As one of the few columnists in America that predicted Donald Trump would become president, and why, and that he would be the worst president in American history, I have a sense of terrible foreboding as the 2020 election heats up.
The disaster and drift of American foreign policy since the 9.11 attacks have morphed into the chaotic whims of a deranged president. ‘American leadership’ has become a joke, and the worst actors are filling the vacuum.
Though in some ways I still admire Barack Obama, his tenure was essentially a lost opportunity. He represents an interregnum between the horrors of Bush-Cheney and the catastrophe of Trump-Pence.
President Obama could have used the same passion and oratory that made him president to speak to “the better angels of our nature,” as Lincoln put it in his first inaugural address.
Instead he divided campaign mode from governing mode, and set the bar nearly on the ground with his motto, “Don’t do stupid stuff.” Lincoln tried to avert the Civil War; Obama didn’t understand what was happening in America, and ushered in the Cold Civil War we have under Trump.
Of course, Donald Trump makes no distinction whatsoever between campaign mode and governing, since he’s in campaign mode all the time, as his mob rallies attest.
When Trump finds himself down in the polls in a year, he’ll do the one thing that he believes will “unify America”—start a war. This will not be some glorified police action like Iraq or Afghanistan, as many people as America massacred in those misadventures. This will be a real war, probably with the use of nuclear weapons.

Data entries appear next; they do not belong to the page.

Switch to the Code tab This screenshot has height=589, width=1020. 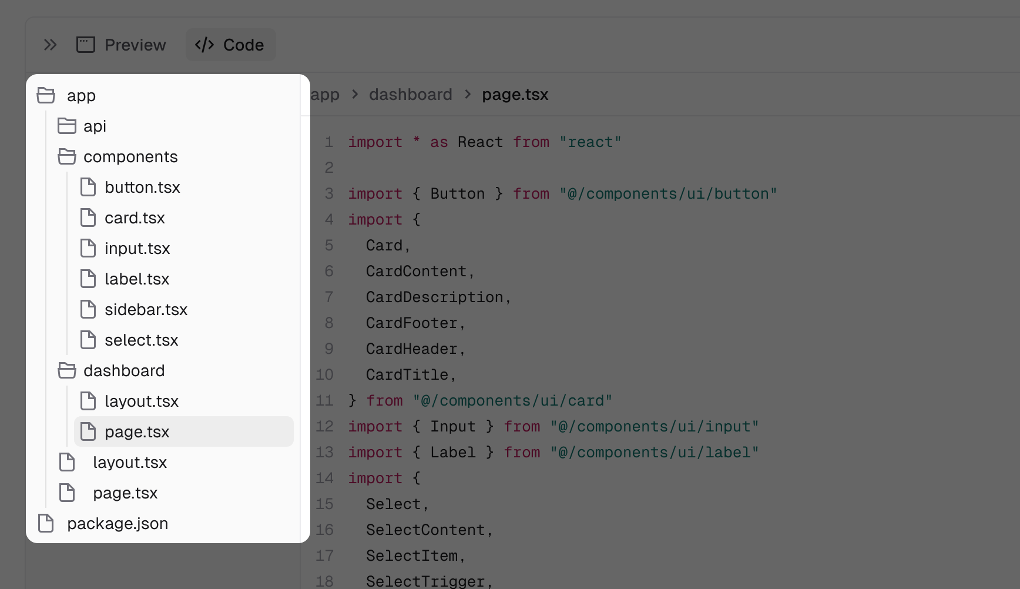(230, 45)
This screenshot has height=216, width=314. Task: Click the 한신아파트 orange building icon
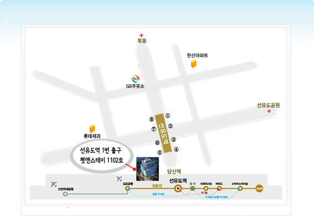coord(193,64)
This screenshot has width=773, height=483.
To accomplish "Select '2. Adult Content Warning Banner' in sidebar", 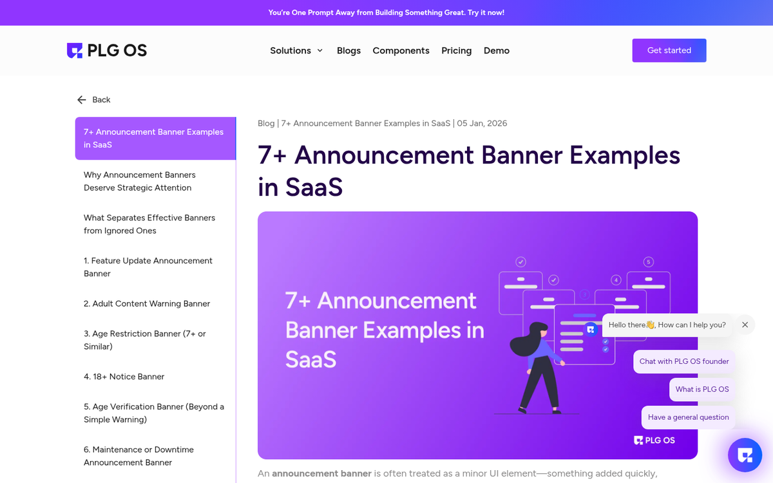I will click(x=146, y=303).
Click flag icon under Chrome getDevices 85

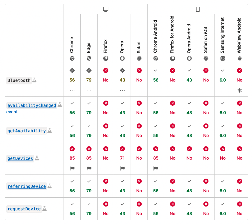click(x=72, y=168)
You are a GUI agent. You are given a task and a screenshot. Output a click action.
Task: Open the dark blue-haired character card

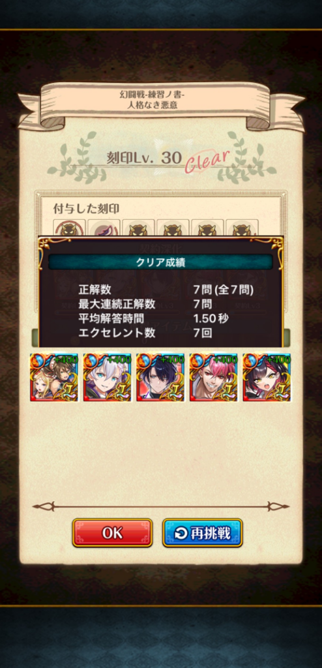pyautogui.click(x=160, y=377)
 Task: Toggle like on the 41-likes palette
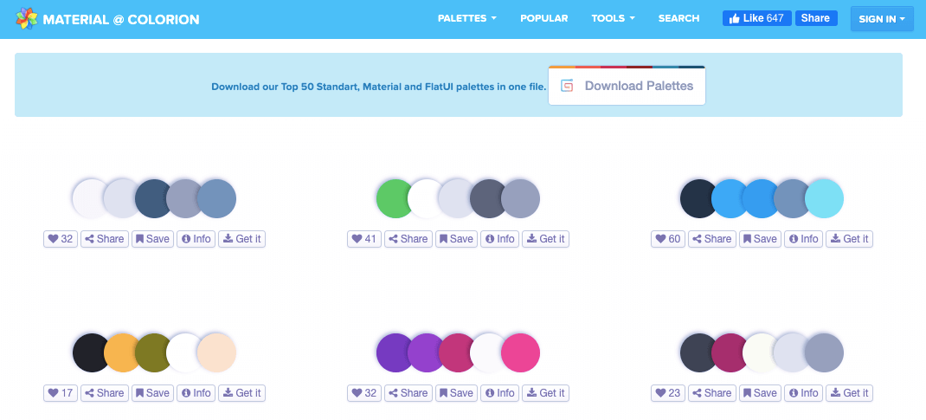(x=364, y=239)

That much is foreseeable and probably not preventable. A portion of history is pre-written by the inertia of human history. It’s what we do now to prepare for the inevitable that will make the difference after the predictable event occurs.
In the United States, ‘polarization’ is a euphemism for Democratic denial that America elected this tyrant-loving president, not just Republicans. The failure of Democrats to impeach Trump in the House of Representatives, despite no chance the Senate will convict and remove this stain on the presidency, proves they are morally paralyzed. They will share in the responsibility for the coming calamity.
The question for human beings all over the world at this point in human history is this: Can the psychological revolution essential to change the disastrous course of humankind ignite now, or will the stultifying darkness of the old consciousness of man continue to rule?
Mistaking one’s people for humankind, and one’s age for the future of humanity, are existential errors of the highest order. When one’s people perish,
humanity does not die. When one’s age becomes saturated with darkness, it doesn’t mean humanity is doomed.
The vast majority of Americans emotionally perceived the death of this nation’s soul over a generation ago as the death of humanity. They adapted to the deadness by becoming dead themselves.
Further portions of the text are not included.